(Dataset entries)
=== Section Start ===
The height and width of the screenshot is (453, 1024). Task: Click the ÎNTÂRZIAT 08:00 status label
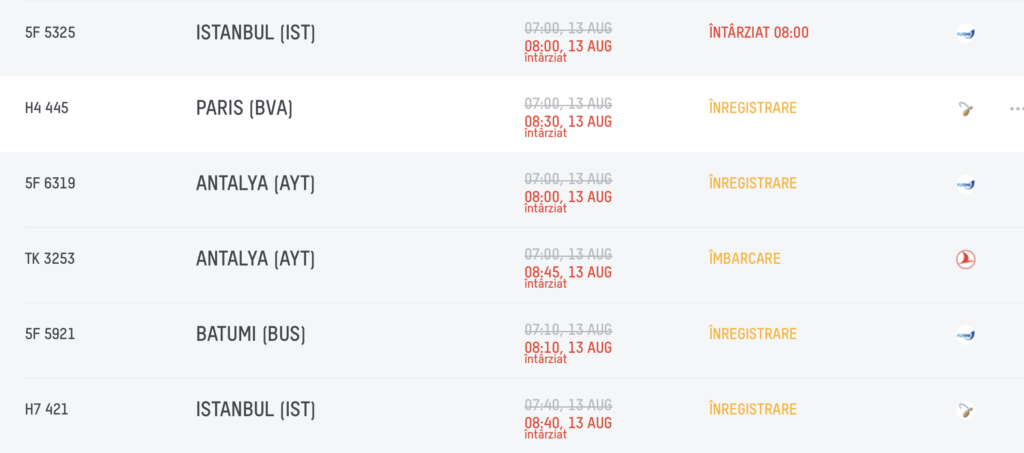pos(759,33)
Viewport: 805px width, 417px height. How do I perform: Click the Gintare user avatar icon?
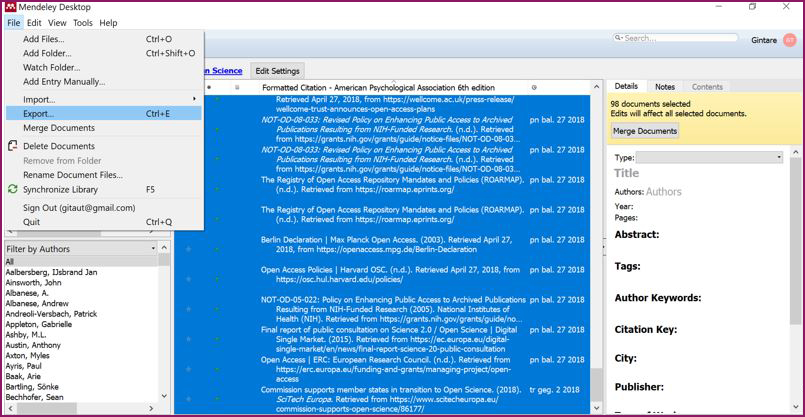[790, 40]
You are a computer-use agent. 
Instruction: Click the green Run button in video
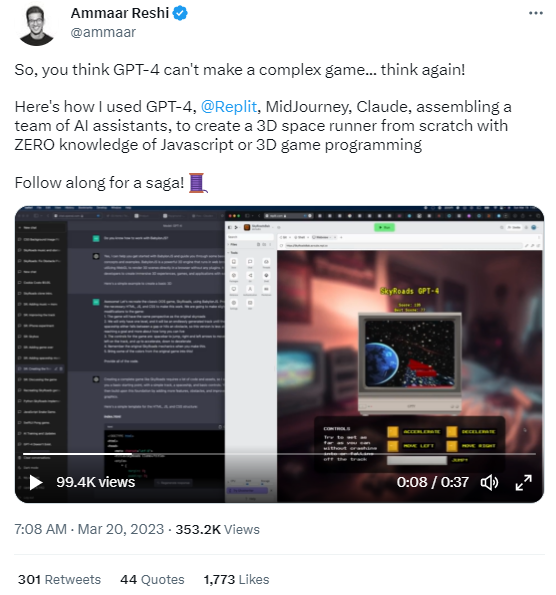[384, 227]
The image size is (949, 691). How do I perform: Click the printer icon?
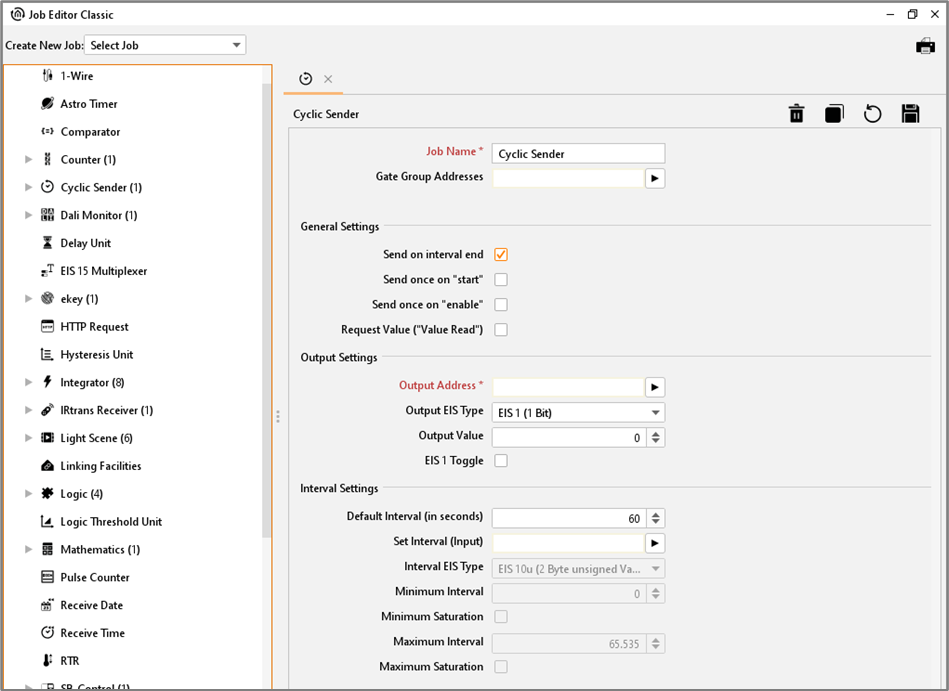(x=925, y=46)
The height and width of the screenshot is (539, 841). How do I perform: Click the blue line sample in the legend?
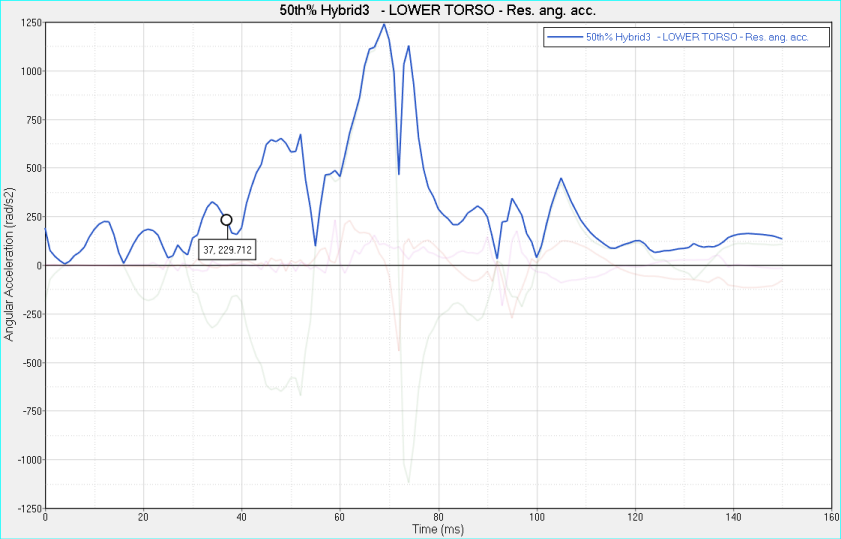(x=563, y=36)
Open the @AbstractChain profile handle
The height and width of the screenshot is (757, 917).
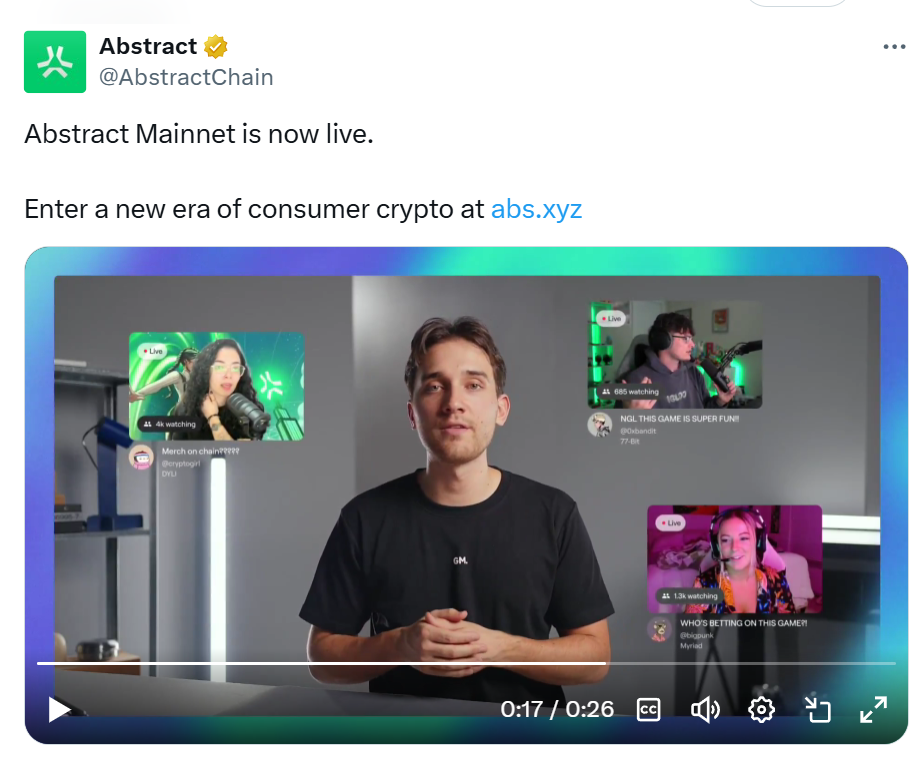coord(186,77)
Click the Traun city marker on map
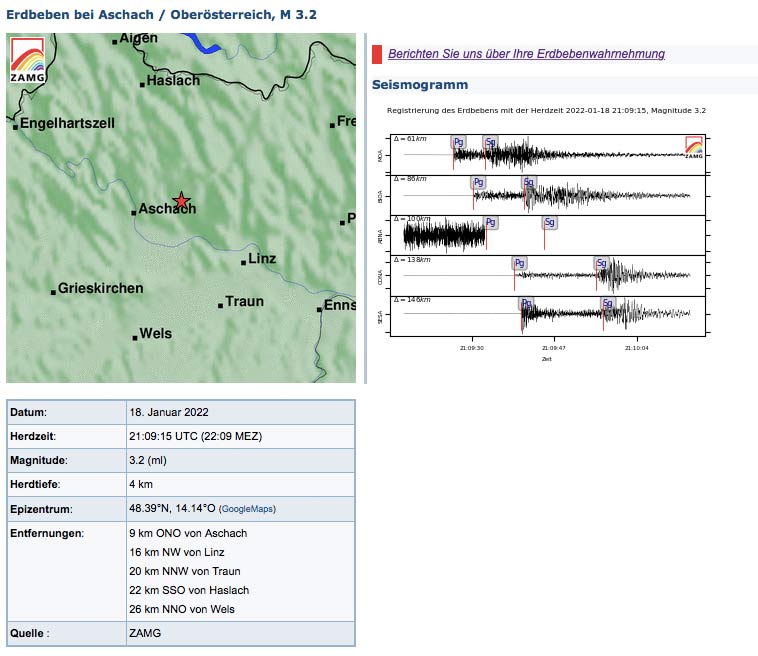This screenshot has height=656, width=758. pyautogui.click(x=221, y=305)
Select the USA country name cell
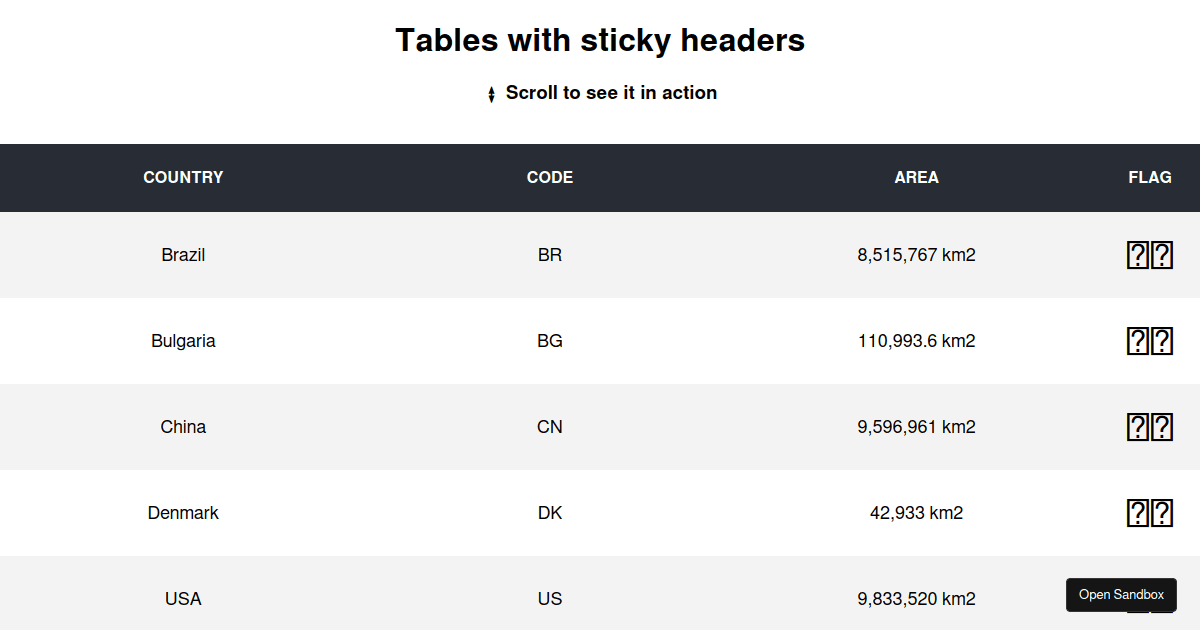The image size is (1200, 630). tap(183, 599)
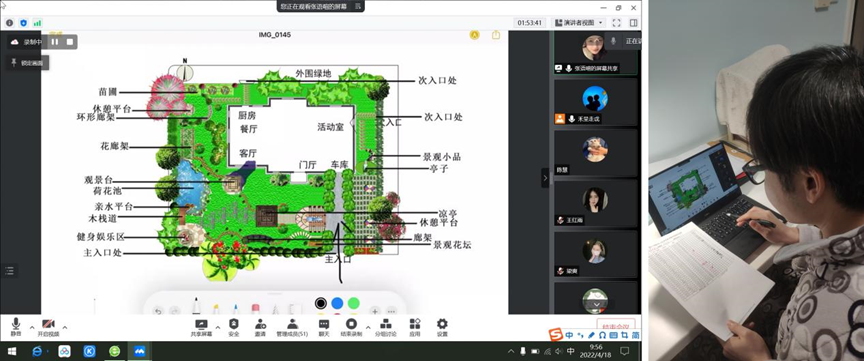Open 分组讨论 breakout rooms icon

click(x=386, y=327)
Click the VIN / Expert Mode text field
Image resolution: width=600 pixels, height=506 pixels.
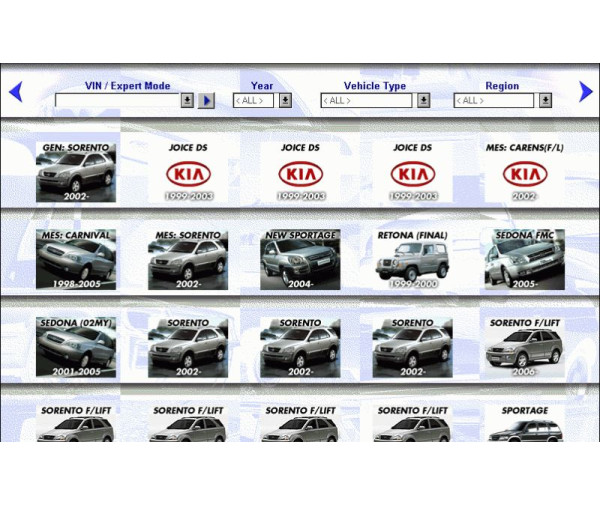pyautogui.click(x=117, y=101)
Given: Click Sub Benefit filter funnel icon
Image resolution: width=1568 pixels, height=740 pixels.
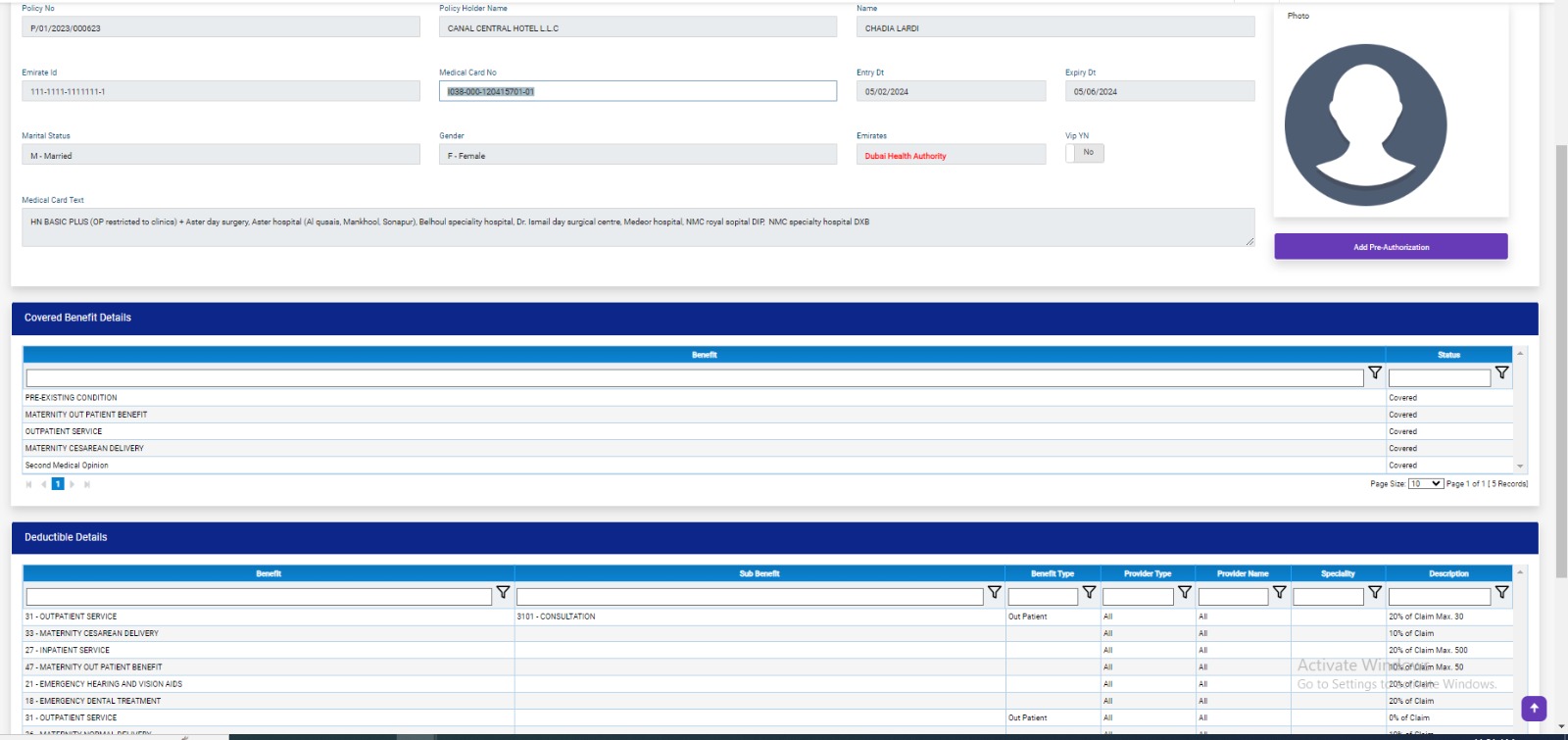Looking at the screenshot, I should pyautogui.click(x=994, y=592).
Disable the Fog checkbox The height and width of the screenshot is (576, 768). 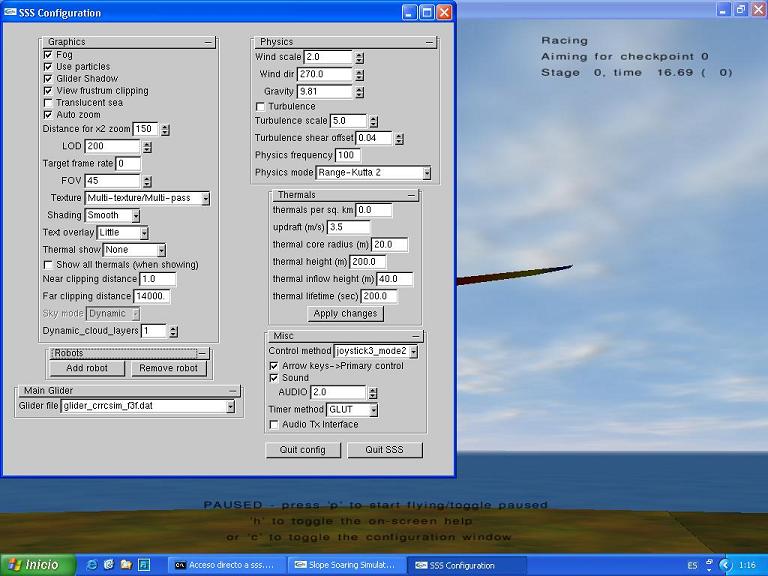click(x=48, y=55)
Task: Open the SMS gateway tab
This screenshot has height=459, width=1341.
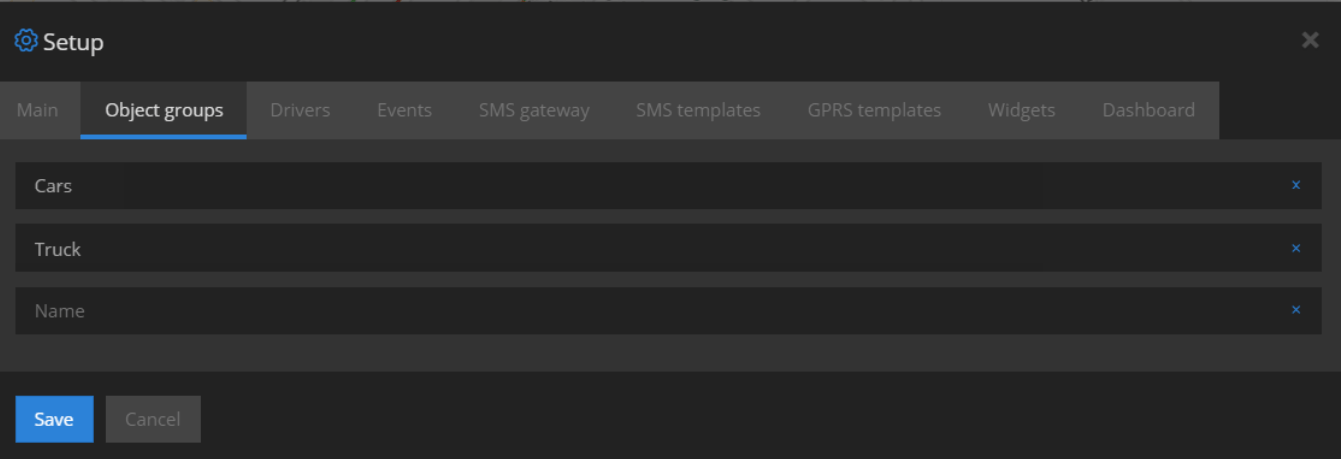Action: click(534, 110)
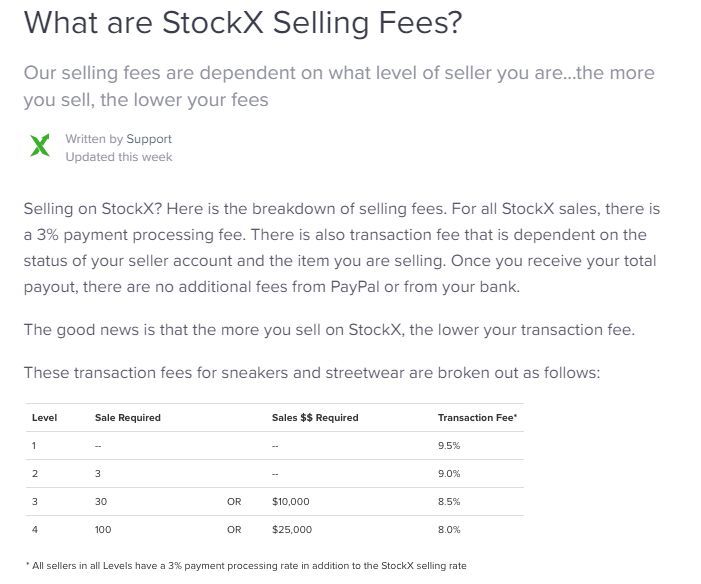Click the "What are StockX Selling Fees?" heading
Viewport: 701px width, 584px height.
(243, 23)
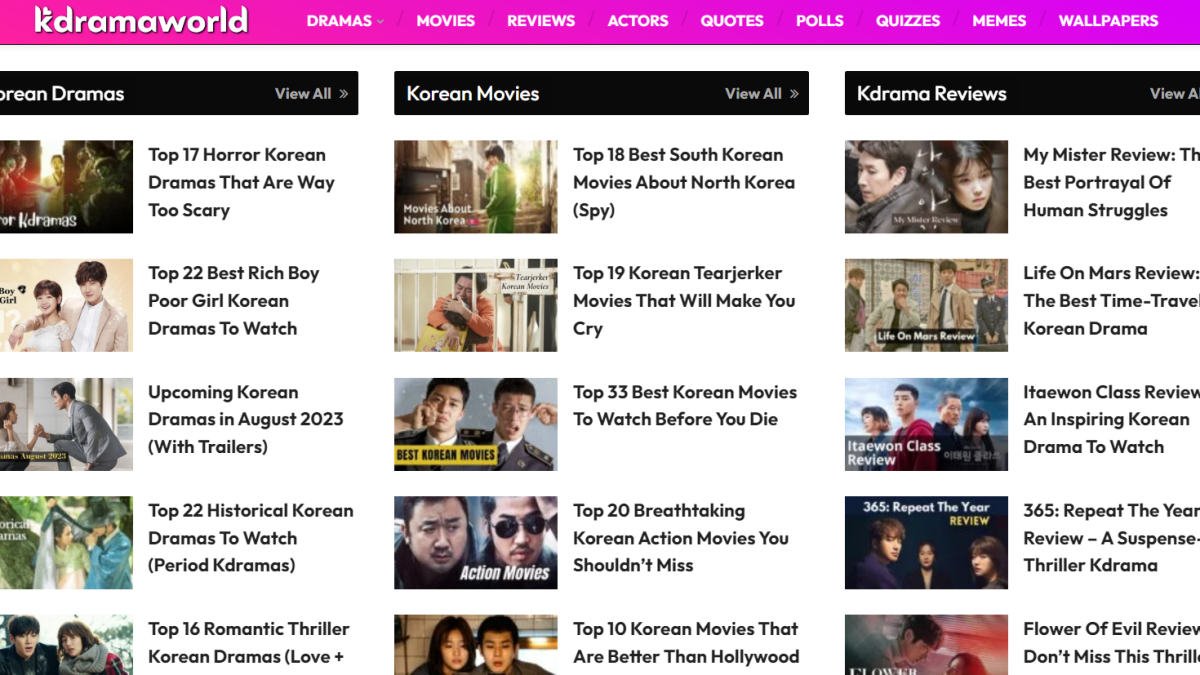This screenshot has width=1200, height=675.
Task: Expand the Korean Dramas View All chevron
Action: [x=345, y=93]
=== Section End ===
When copying from the data above, begin at the line containing "The image size is (949, 691)." and end at the line containing "Given: Click Sub Benefit filter funnel icon"; return those lines exactly and leave all pictures behind.

-- TASK OUTPUT --
The image size is (949, 691). How do I perform: Click the printer icon?
(x=925, y=46)
The height and width of the screenshot is (539, 841). How do I perform: Click the blue line sample in the legend?
(x=563, y=36)
Open the @AbstractChain profile handle
The height and width of the screenshot is (757, 917).
coord(186,77)
Click the Traun city marker on map
This screenshot has height=656, width=758. pyautogui.click(x=221, y=305)
Select the USA country name cell
The image size is (1200, 630). tap(183, 599)
Open 分组讨论 breakout rooms icon

click(x=386, y=327)
Click the VIN / Expert Mode text field
Image resolution: width=600 pixels, height=506 pixels.
pyautogui.click(x=117, y=101)
Given: Click Sub Benefit filter funnel icon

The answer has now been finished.